I used to go out of my way to avoid Masterchef, but it wasn't just Grossman's strangulated vowels I was averse to it was the fact the programme so resolutely targeted the chattering classes, of which I will never be a member (or at least I think that's what people mean when they say I lack class).

I've found it much easier to get on with the mass-market proposition it is now even if this week (8pm, BBC1, 10 March) the strapline should have been 'Cooking doesn't get more repetitive than this' (if I see another scallop, black pudding and peas combo, I swear I will start self- harming).

My favourite contestant this week was the deluded fool who dished up plain fish on plain pasta with a plain sauce (what skill!). He didn't last long. Unlike, I hope, mad Terry.
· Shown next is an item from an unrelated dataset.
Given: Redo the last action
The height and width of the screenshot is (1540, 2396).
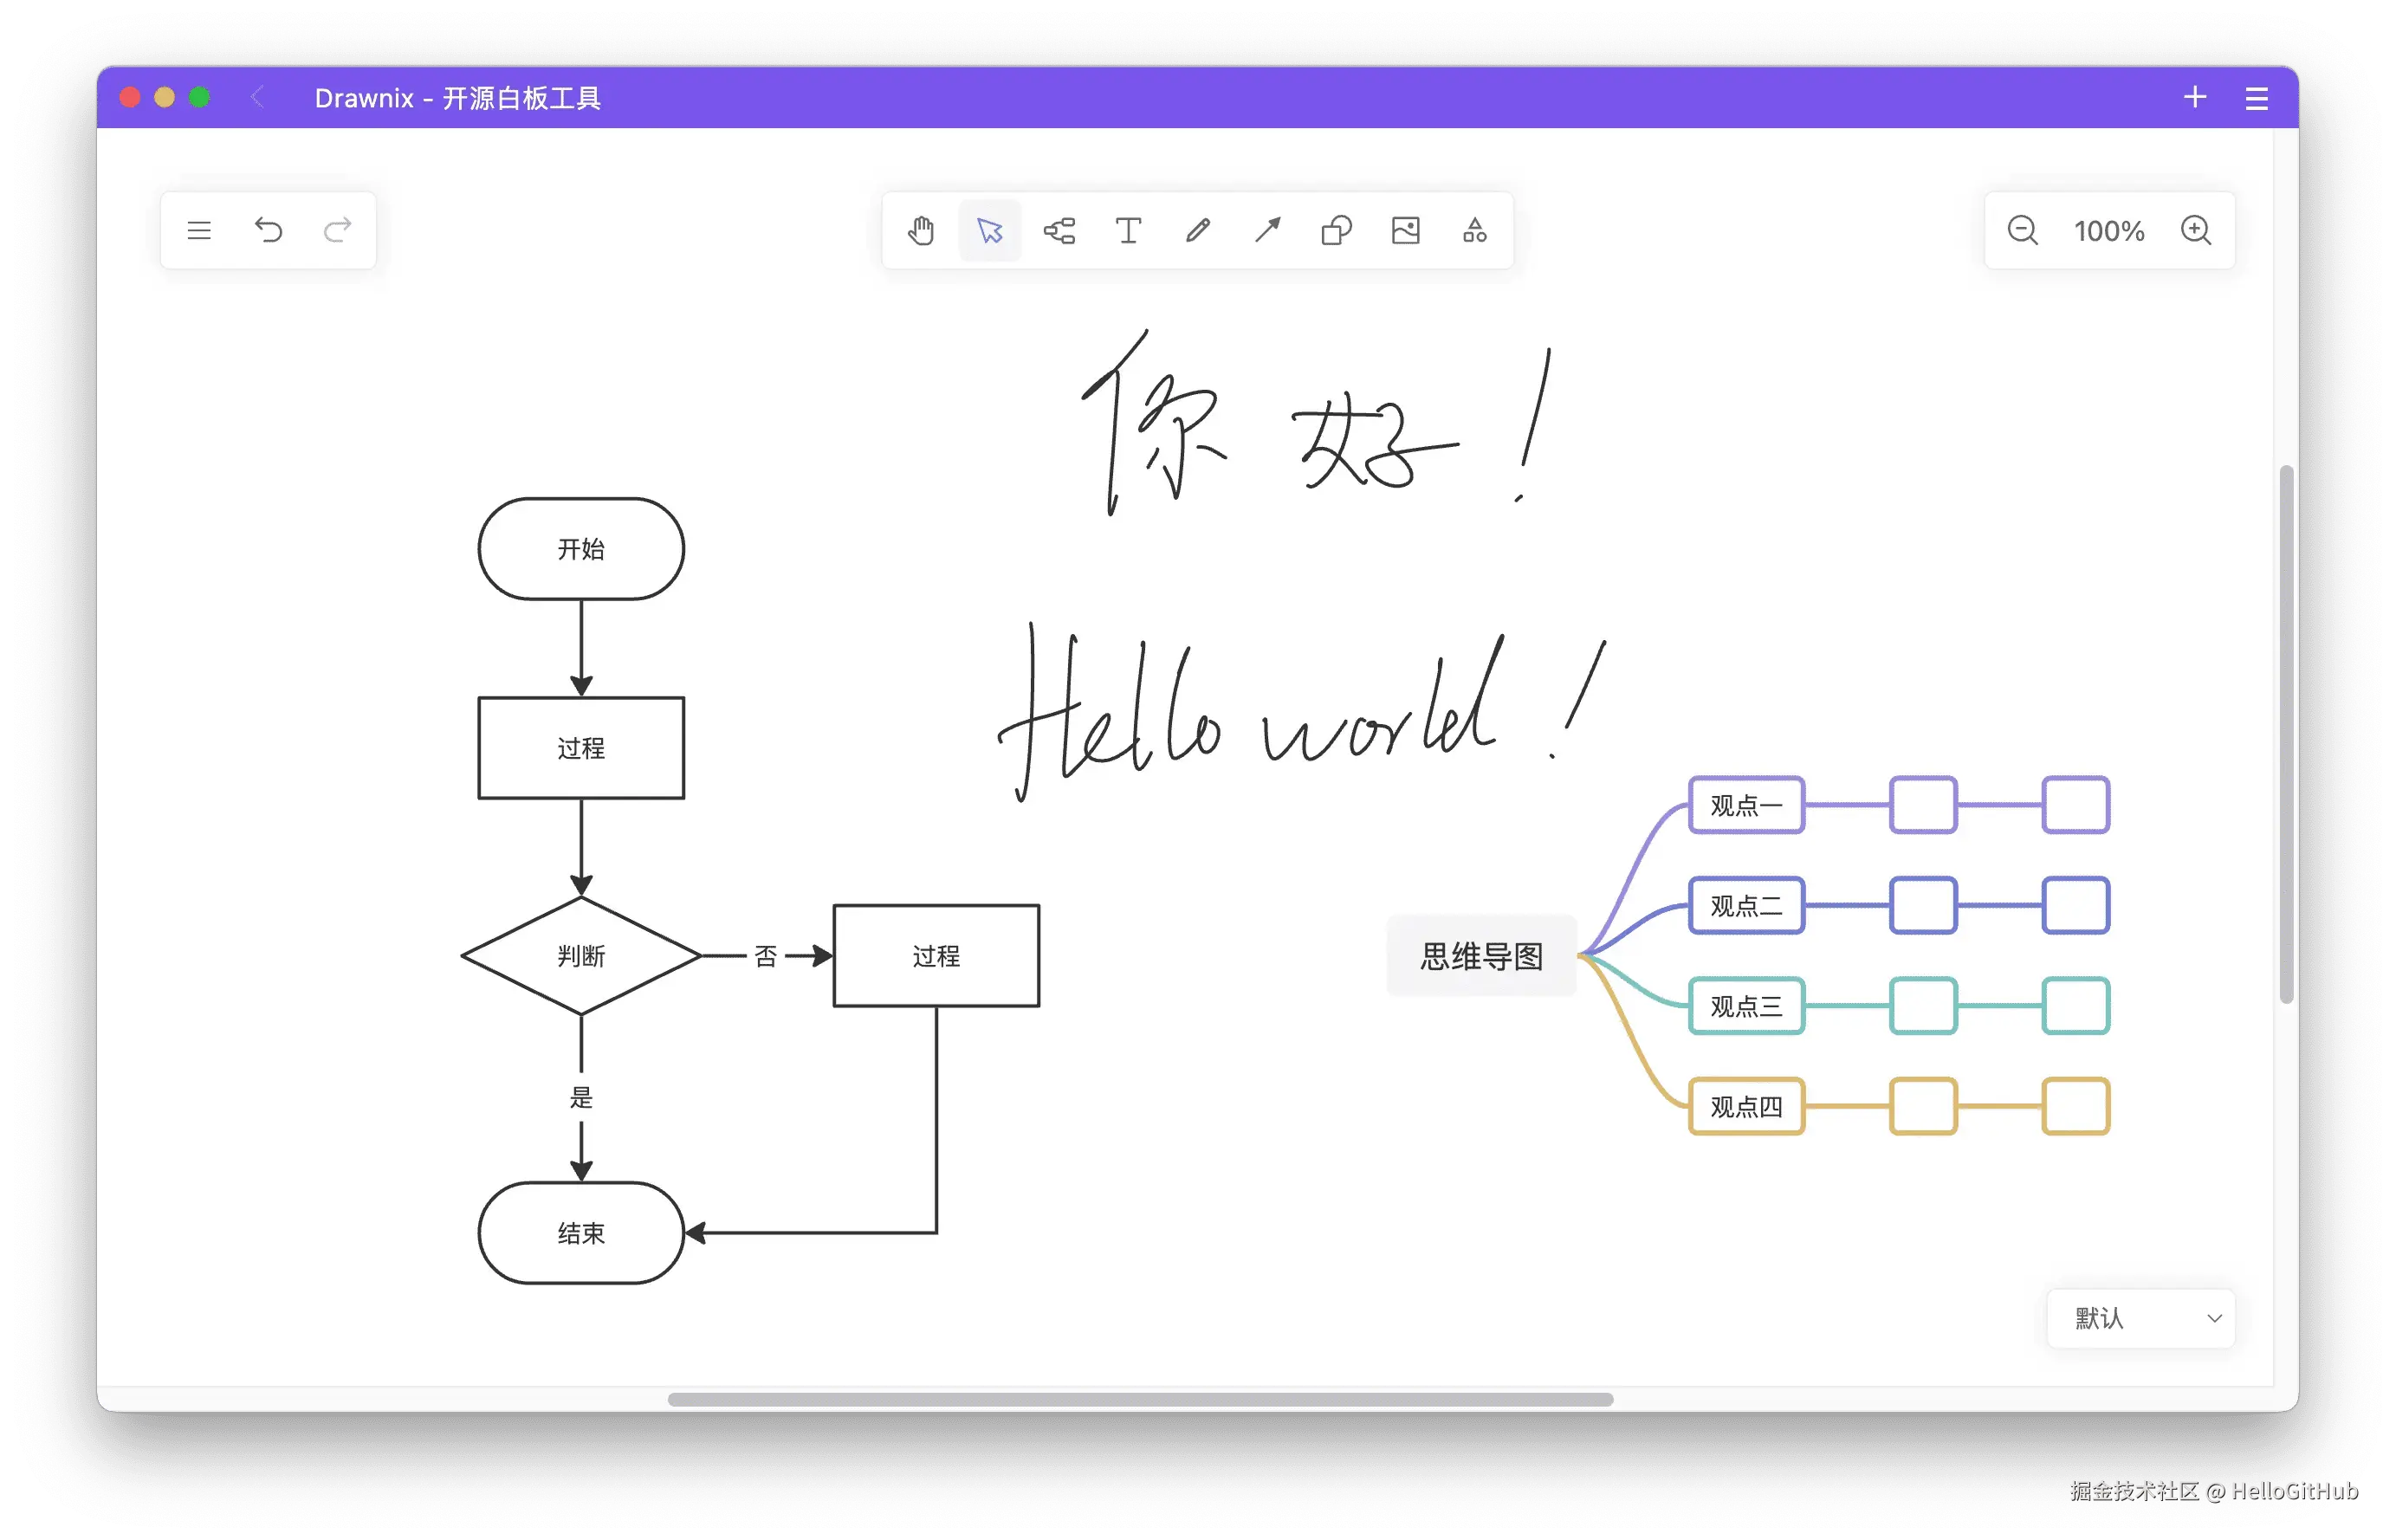Looking at the screenshot, I should pyautogui.click(x=337, y=231).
He actually made it through to the next stage a few weeks ago, but none of the contestants since have been nearly as entertaining or potentially brilliant in a Marco Pierre White way. Roll on the quarter finals!
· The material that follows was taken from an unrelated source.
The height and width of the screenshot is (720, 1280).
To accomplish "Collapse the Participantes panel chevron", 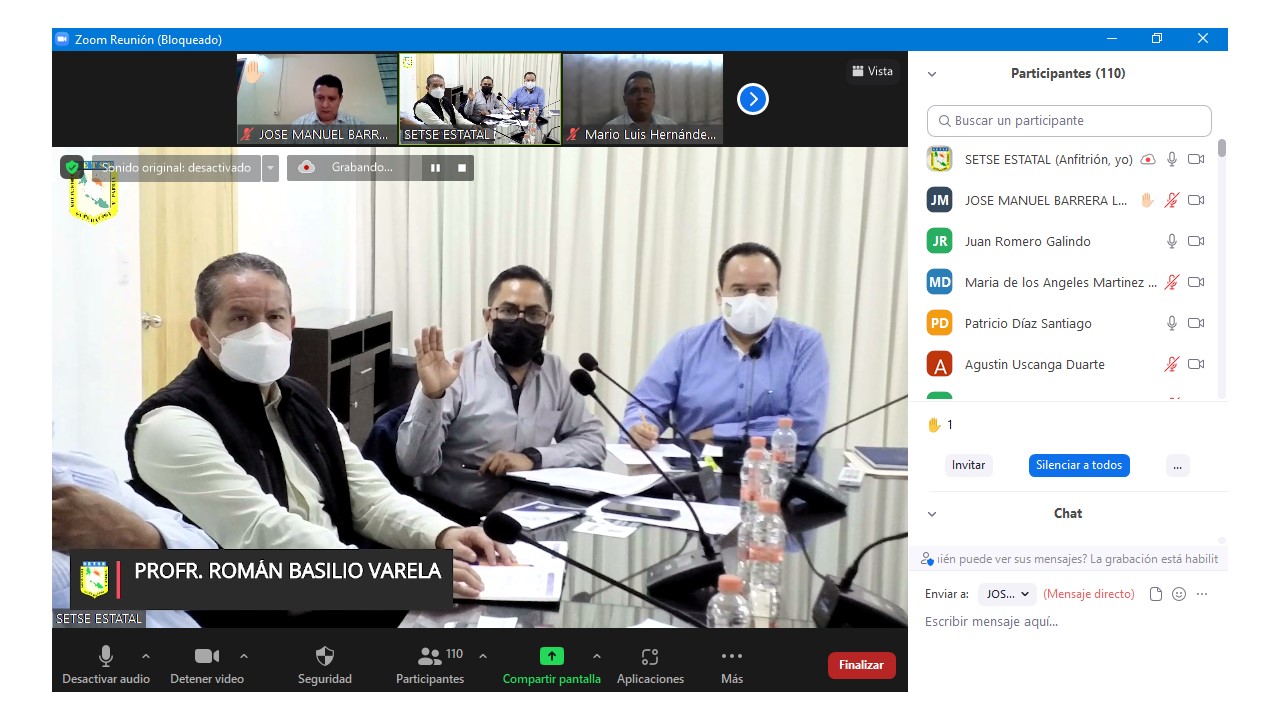I will tap(932, 74).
If only I could say the same about part two of Inside John Lewis (9pm, BBC2, 10 March). The first part was turgid beyond belief and a wasted opportunity. This was a chance to show that the department store chain (Waitrose was mentioned only in passing) is not the parochial beast many fear it has become. Yet, if anything, it achieved the opposite.

How ironic that just a week after Waitrose announced it was roping in Delia and Heston as brand ambass­adors to cement its mass-market appeal, we were given an 'insight' into a department store chain seemingly targeting the same old Middle England class nits including a couple looking for camping kit because they were off to Puglia to camp on their own land while their house was being built (I kid you not).

The programme was supposed to show how it has tackled changing tastes, competition and the recession. But on the evidence of this it's done very little, which is probably why profits tanked in the first half of 2009 and why relentlessly upbeat MD Andy Street was forced to admit its model was "too costly".

This week he insisted part two would prove it had taken action. Let's hope so. John Lewis boasts it's never knowingly undersold. It undersold itself here, I fear.